# SCRANTON Pennsy Slot Car Show!!!!



## mr_aurora (Oct 18, 2005)

Fellow slotters,

If you can make it, keep May 1st open for my first ever.....

SCRANTON, Pennsylvania Slot Car Show:thumbsup:

Auto world Country......

I plan on starting small at 24 tables or so but I want to grow the show in the back yard of Auto World who was in Scranton for almost 30 years. the area is rich in slot car history and I plan on advertizing locally heavily. If you think you may be interested in attending or getting a table, let me know.

Bob Beers
PO Box 255
Monroe CT 06468
Cell #(203)804-2455
paypal [email protected]
website www.O-GOES-HO.com


----------



## wheelszk (Jul 8, 2006)

Good luck Bob, Mr Coney(Joe B) tried to have a couple of shows in that area and didn't do to well.I'm just saying.


----------



## Thunderbolt1 (Nov 28, 2008)

*See ya there Bob !*


----------



## krazcustoms (Nov 20, 2003)

wheelszk said:


> Good luck Bob, Mr Coney(Joe B) tried to have a couple of shows in that area and didn't do to well.I'm just saying.

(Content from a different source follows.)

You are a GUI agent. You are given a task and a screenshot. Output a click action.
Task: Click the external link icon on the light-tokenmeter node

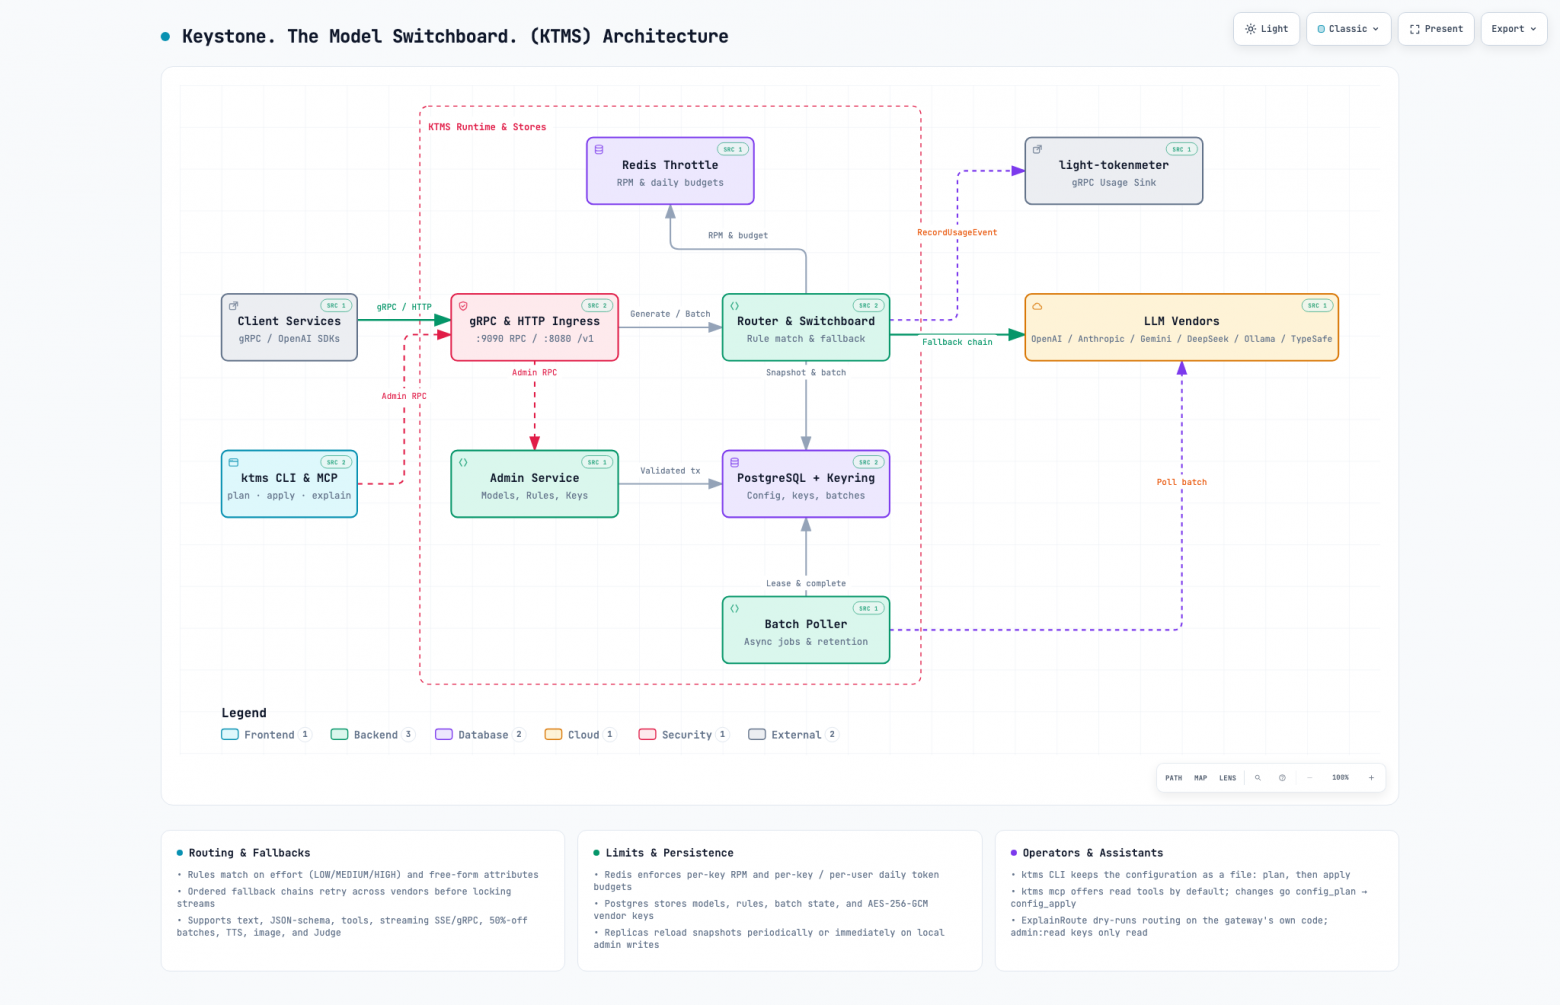(1037, 149)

That's because Mr. Coney did NO advertising whatsoever. I live here and the only way I found out about it was because somebody in another area told me about it. Then, I figured I'd try to gather up some stuff and get a table but by then the table prices went up for some reason.

Mr. Aurora has a much better reputation than Mr. Coney. I hope it's a success and would be very interested.


----------



## mr_aurora (Oct 18, 2005)

*Scranton HOCARS Show May 1st*

28 tables max in the room and 14 are booked already with some enthusiastic people talking it up. I will try to post a flyer here but if you want one email me at [email protected] The tables are $35 each in advance. thanks, Bob:thumbsup:


----------



## tomhocars (Oct 19, 2005)

You said it exactly right Kraz.I thought of you as soon as Bob asked me what I thought about having a show there.See you there Mike.Tom


----------



## divcofan (Feb 4, 2006)

*Scranton Slot Show*

Will there be any large scale slots at this show or is this primarily an HO event?


----------



## mr_aurora (Oct 18, 2005)

*all kinds of slot cars*

hoping to attract all kinds and all scales and you never know what might come thru the door. Bob


----------



## Thunderbolt1 (Nov 28, 2008)

Any updates on this show or new info ? Just checking. :woohoo:


----------



## krazcustoms (Nov 20, 2003)

Just sent in for a table - now to dig out some crap - um, I mean quality items to sell!


----------



## tomhocars (Oct 19, 2005)

Be god to see you Mike.Are you riding your bike to the show.I know you are close.Tom


----------